**EXERCISE DETAILS**:
In the records below, the part to copy starts at the line containing "The width and height of the screenshot is (774, 493)." and goes to the last line; output it exactly, without pictures.

**EXTRACTED INFORMATION**:
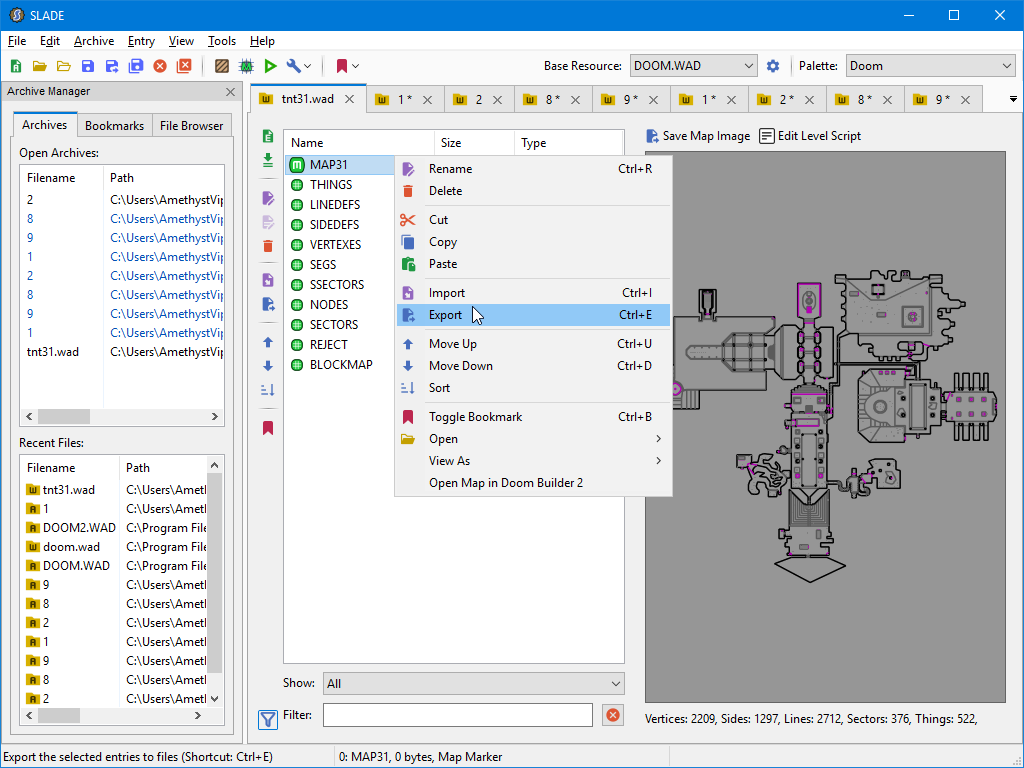The height and width of the screenshot is (768, 1024).
Task: Select Toggle Bookmark in the context menu
Action: tap(475, 417)
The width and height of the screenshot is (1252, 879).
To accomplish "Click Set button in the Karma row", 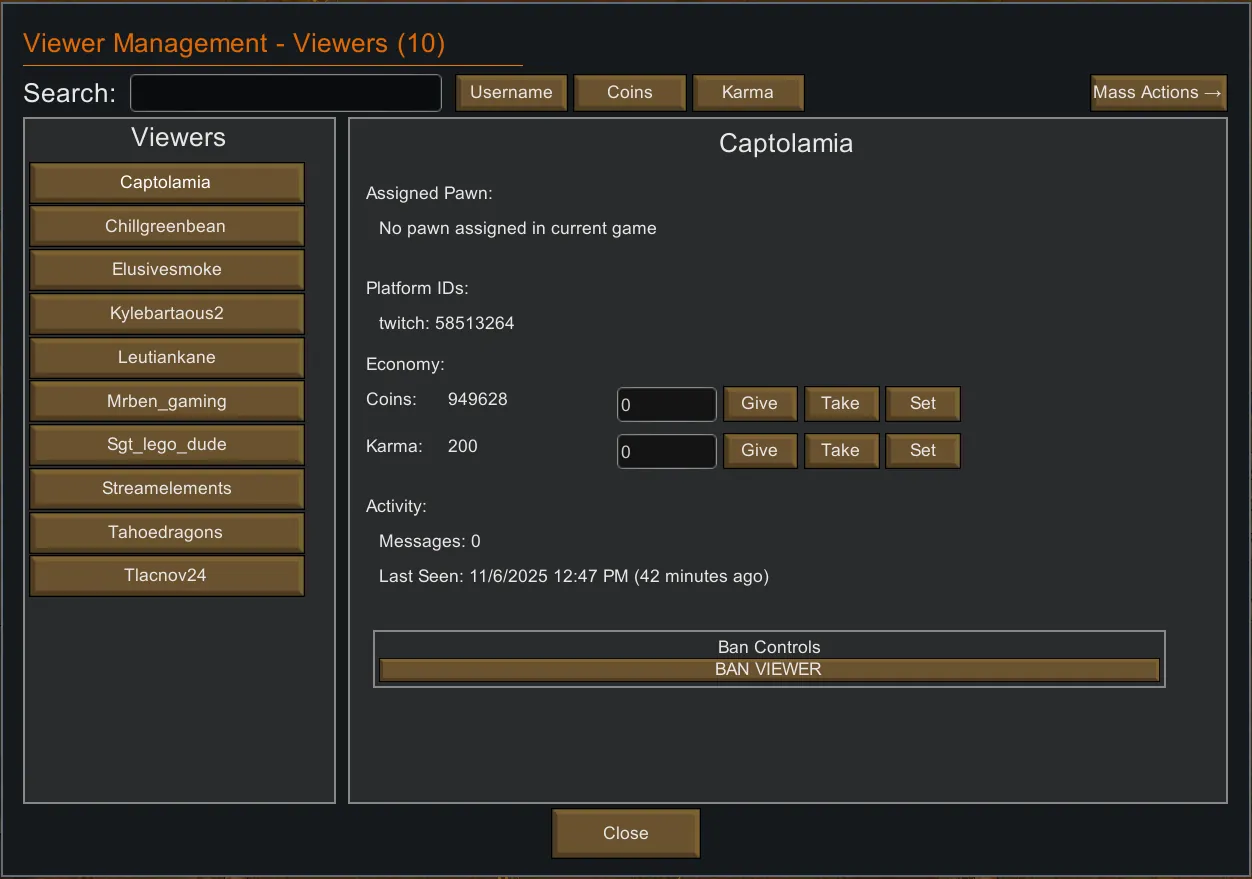I will pyautogui.click(x=922, y=451).
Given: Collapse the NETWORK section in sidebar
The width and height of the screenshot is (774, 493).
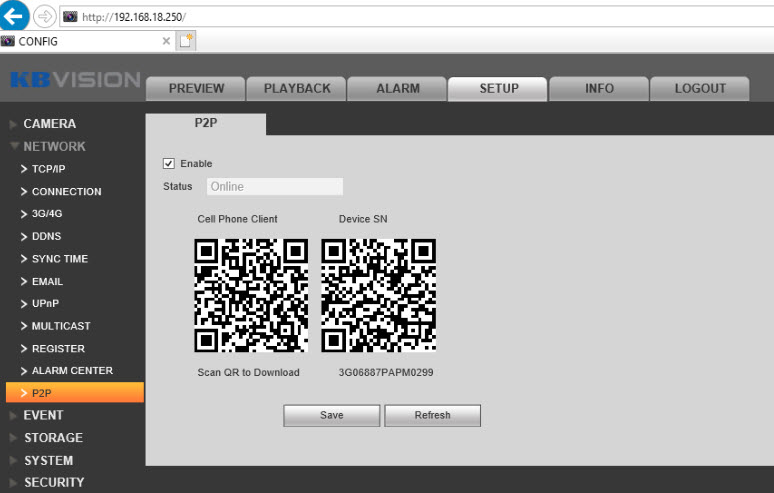Looking at the screenshot, I should (54, 146).
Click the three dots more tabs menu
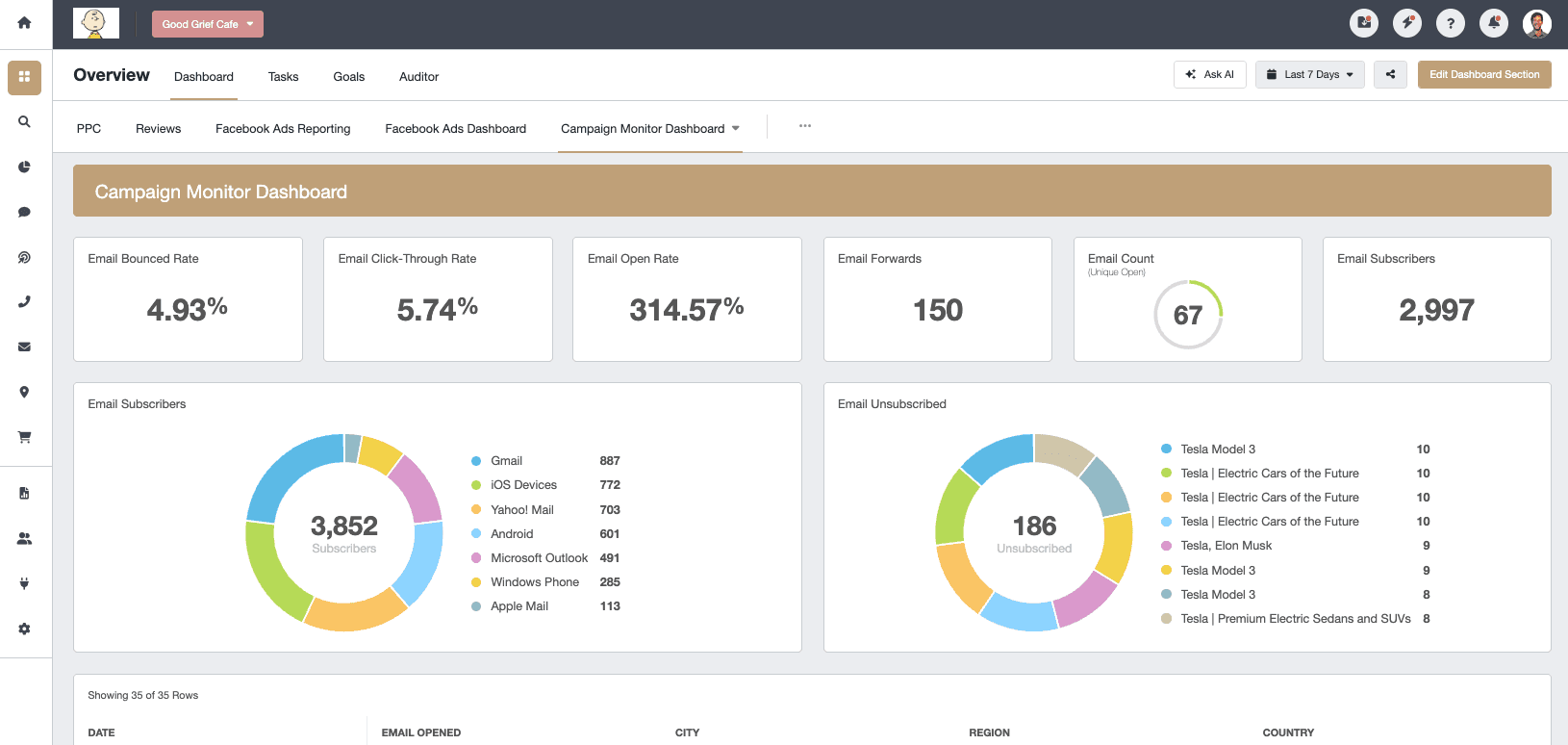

**SOLUTION BELOW**:
The width and height of the screenshot is (774, 493).
Looking at the screenshot, I should (54, 146).
Click the three dots more tabs menu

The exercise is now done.